_What this task involves:_
Nothing but the pictures gets dropped; retype every entry exactly.

(Collected data entries)

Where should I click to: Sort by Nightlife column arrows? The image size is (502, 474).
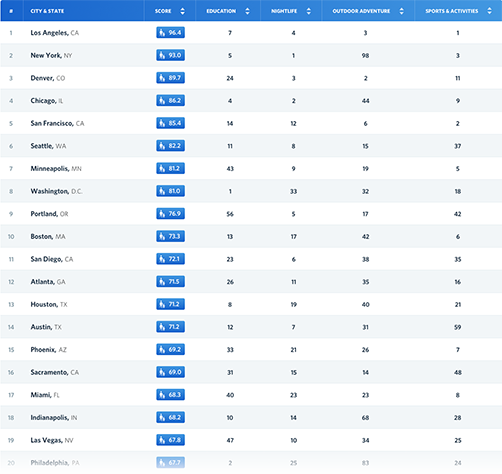[x=309, y=11]
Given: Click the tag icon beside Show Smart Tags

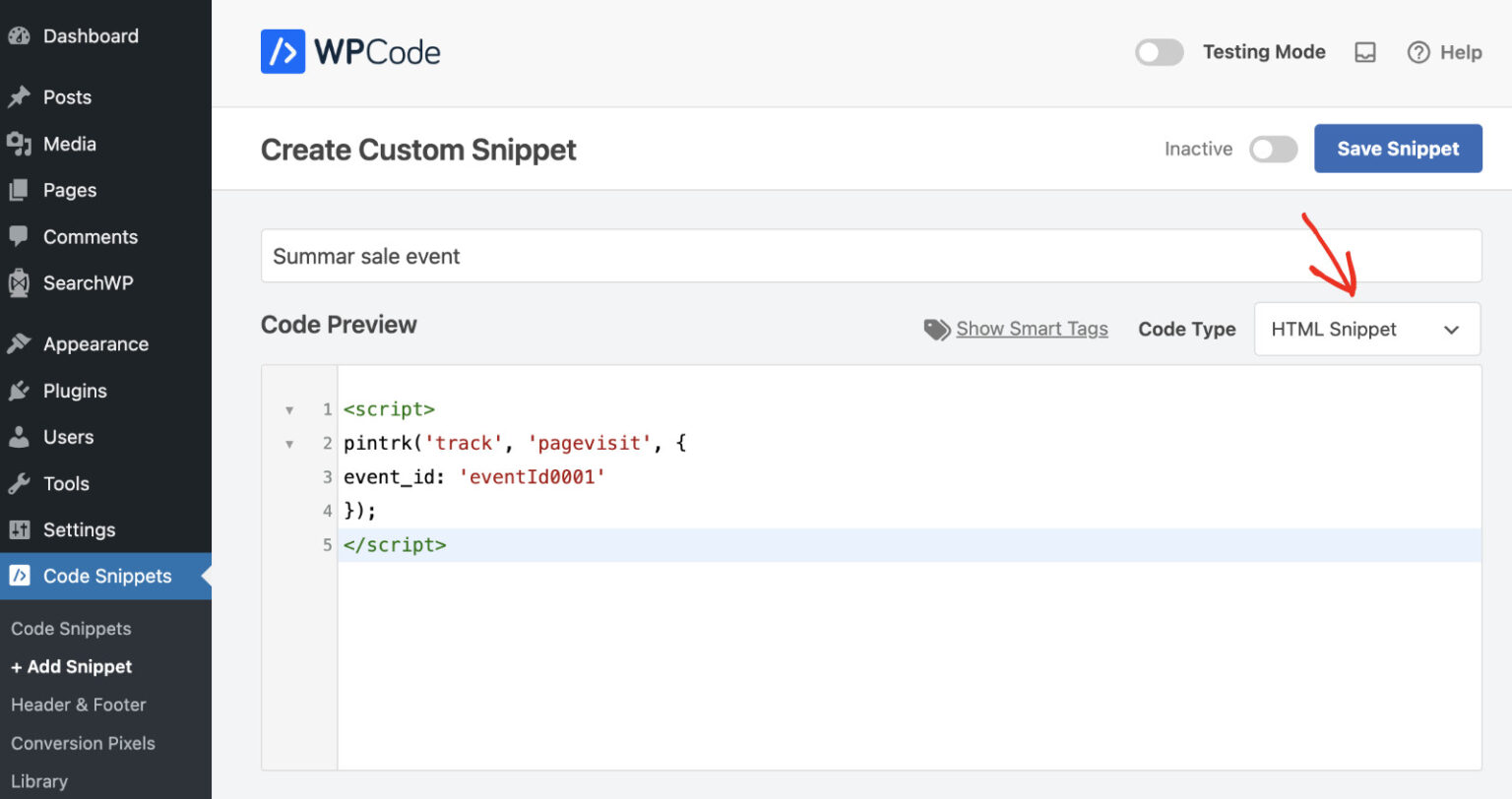Looking at the screenshot, I should point(936,329).
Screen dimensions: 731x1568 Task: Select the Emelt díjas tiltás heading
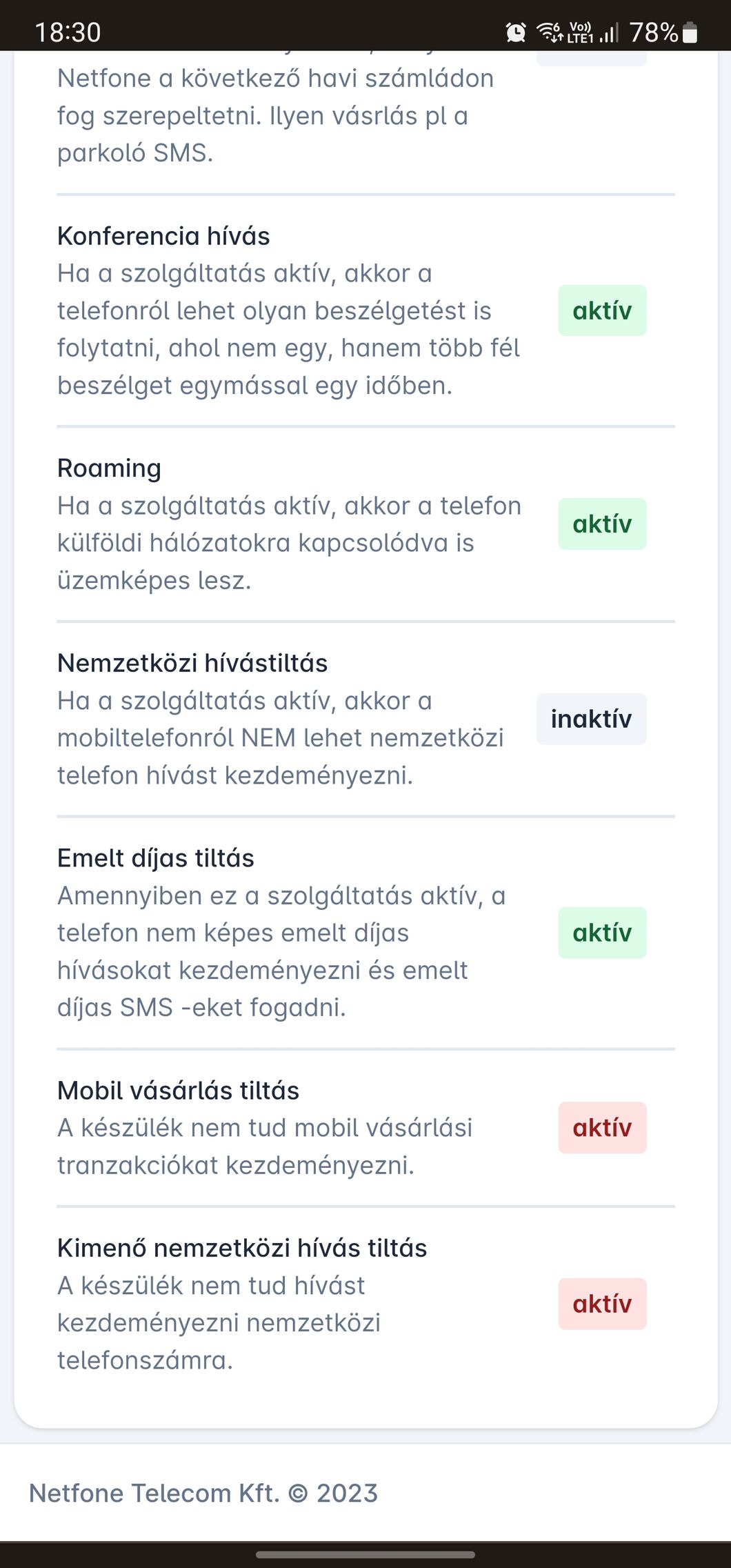coord(156,858)
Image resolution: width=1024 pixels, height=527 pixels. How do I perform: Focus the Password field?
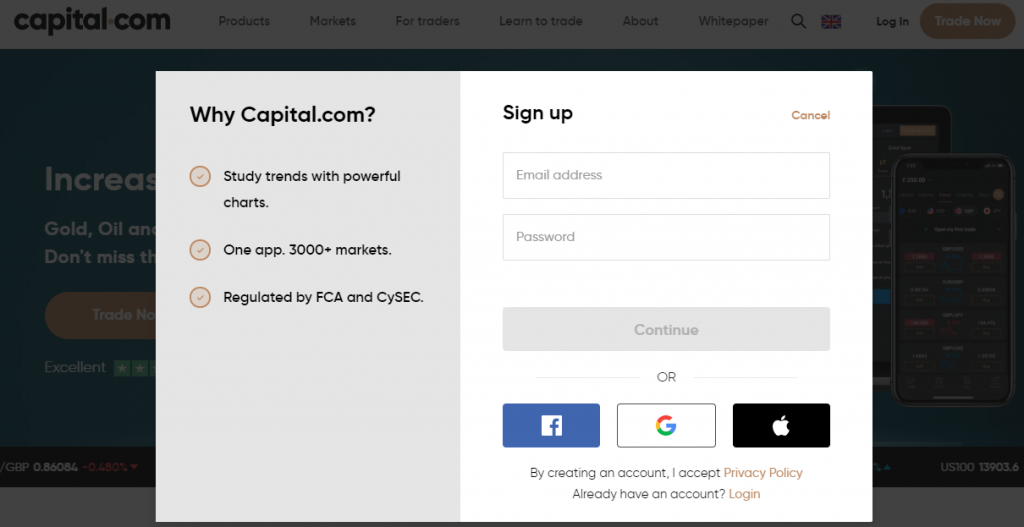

_Answer area:_
Where should I click to: Sort by Nightlife column arrows? The image size is (502, 474).
[x=309, y=11]
Given: Click the tag icon beside Show Smart Tags

Looking at the screenshot, I should point(936,329).
Screen dimensions: 731x1568 Task: Select the Emelt díjas tiltás heading
coord(156,858)
Image resolution: width=1024 pixels, height=527 pixels. How do I perform: Focus the Password field?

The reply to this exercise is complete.